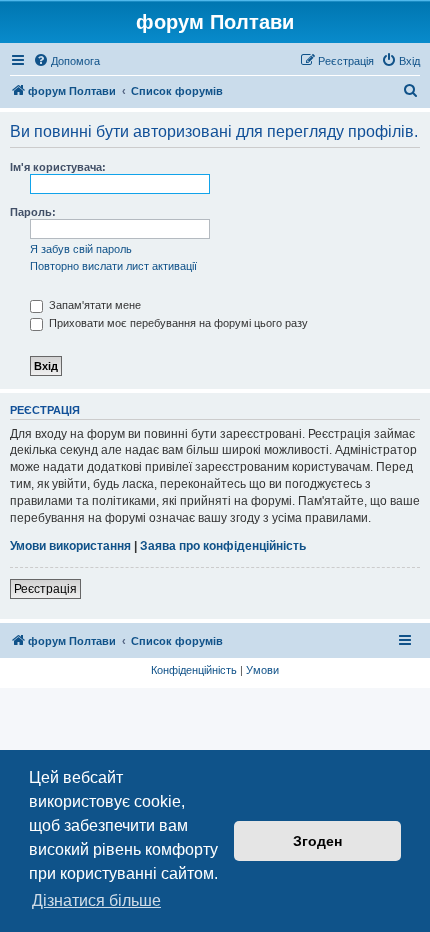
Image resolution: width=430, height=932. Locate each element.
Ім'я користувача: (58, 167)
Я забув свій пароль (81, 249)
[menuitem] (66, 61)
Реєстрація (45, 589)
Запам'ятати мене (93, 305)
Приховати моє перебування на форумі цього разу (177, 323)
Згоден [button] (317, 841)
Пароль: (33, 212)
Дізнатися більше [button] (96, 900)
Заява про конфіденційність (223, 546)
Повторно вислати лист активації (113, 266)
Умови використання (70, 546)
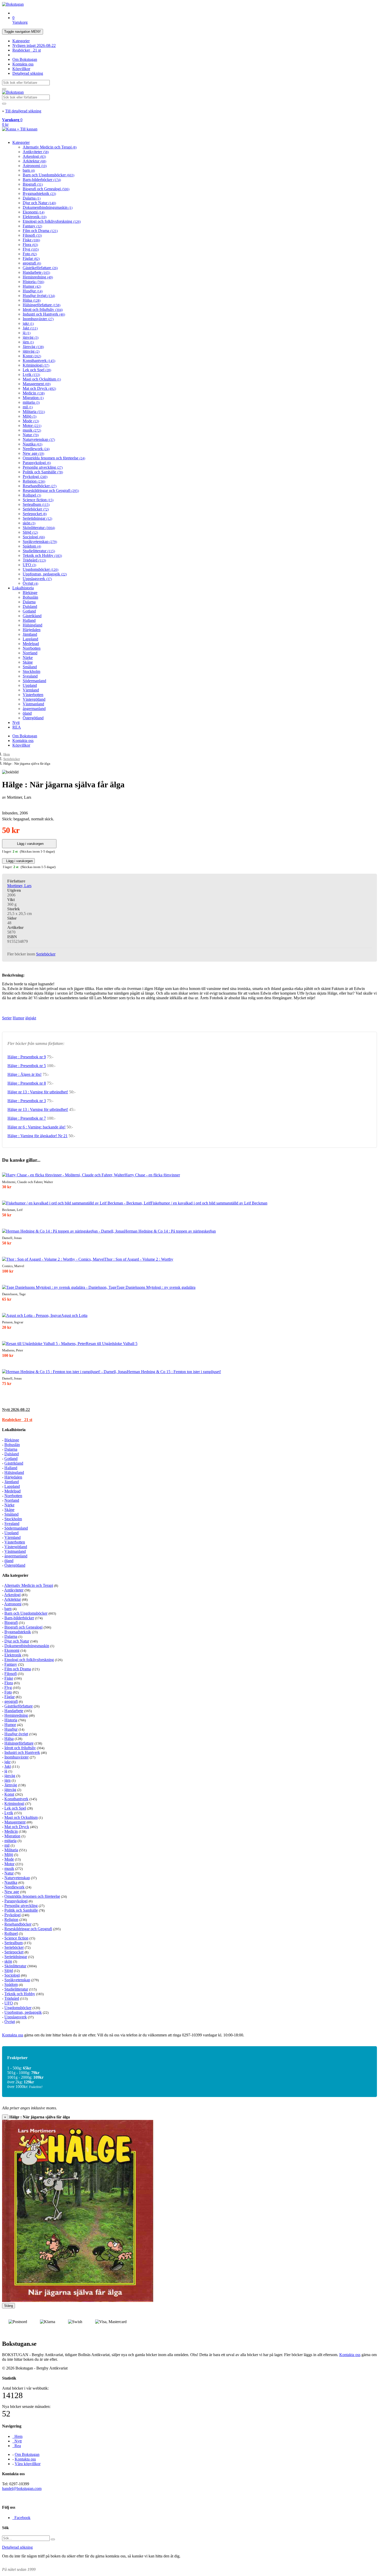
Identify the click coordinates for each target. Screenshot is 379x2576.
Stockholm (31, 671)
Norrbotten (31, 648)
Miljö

-.-.-

--- Your task ---
Pictures stay out. Write out everything else in the material exactly.

--- Your solution ---
Image resolution: width=430, height=932. Locate each element.
Ім'я користувача: (58, 167)
Я забув свій пароль (81, 249)
[menuitem] (66, 61)
Реєстрація (45, 589)
Запам'ятати мене (93, 305)
Приховати моє перебування на форумі цього разу (177, 323)
Згоден [button] (317, 841)
Пароль: (33, 212)
Дізнатися більше [button] (96, 900)
Заява про конфіденційність (223, 546)
Повторно вислати лист активації (113, 266)
Умови використання (70, 546)
Identify the click coordinates for each target. Screenshot is 379x2576.
Stockholm (31, 671)
Norrbotten (31, 648)
Miljö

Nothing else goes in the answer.